(Data drawn from a collection)
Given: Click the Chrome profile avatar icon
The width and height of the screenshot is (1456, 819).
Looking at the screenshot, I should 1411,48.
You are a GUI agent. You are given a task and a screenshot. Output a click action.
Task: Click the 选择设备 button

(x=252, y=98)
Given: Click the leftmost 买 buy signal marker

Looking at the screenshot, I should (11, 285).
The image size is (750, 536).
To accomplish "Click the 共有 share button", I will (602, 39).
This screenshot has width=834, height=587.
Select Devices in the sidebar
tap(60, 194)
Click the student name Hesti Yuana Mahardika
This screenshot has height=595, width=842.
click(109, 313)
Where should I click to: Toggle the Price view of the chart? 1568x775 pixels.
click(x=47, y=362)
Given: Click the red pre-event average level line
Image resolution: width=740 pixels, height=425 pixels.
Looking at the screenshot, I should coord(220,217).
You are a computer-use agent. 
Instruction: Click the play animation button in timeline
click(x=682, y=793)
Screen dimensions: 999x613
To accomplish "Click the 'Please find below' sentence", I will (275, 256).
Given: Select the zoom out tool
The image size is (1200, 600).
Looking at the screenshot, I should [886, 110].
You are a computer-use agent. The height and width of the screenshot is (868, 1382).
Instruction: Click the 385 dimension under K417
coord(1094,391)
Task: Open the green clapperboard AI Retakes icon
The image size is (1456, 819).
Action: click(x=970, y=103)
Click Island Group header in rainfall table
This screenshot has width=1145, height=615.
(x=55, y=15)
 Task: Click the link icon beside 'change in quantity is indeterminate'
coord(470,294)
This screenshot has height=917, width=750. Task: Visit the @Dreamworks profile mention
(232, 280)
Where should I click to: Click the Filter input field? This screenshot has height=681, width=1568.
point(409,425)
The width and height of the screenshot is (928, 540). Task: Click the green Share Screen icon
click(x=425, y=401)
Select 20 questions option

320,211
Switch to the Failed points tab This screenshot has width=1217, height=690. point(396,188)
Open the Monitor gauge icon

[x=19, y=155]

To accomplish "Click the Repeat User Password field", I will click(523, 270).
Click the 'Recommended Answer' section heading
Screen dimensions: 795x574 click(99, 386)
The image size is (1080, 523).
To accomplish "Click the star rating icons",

> WHAT TO PRODUCE
Which lines in the records above contain the string "accomplish"? List each of them in full.

> PROBLEM SOLUTION
To accomplish "Click the 共有 share button", I will (602, 39).
To accomplish "Click the 'Please find below' sentence", I will (275, 256).
To accomplish "Click the Repeat User Password field", I will click(523, 270).
To accomplish "Click the star rating icons",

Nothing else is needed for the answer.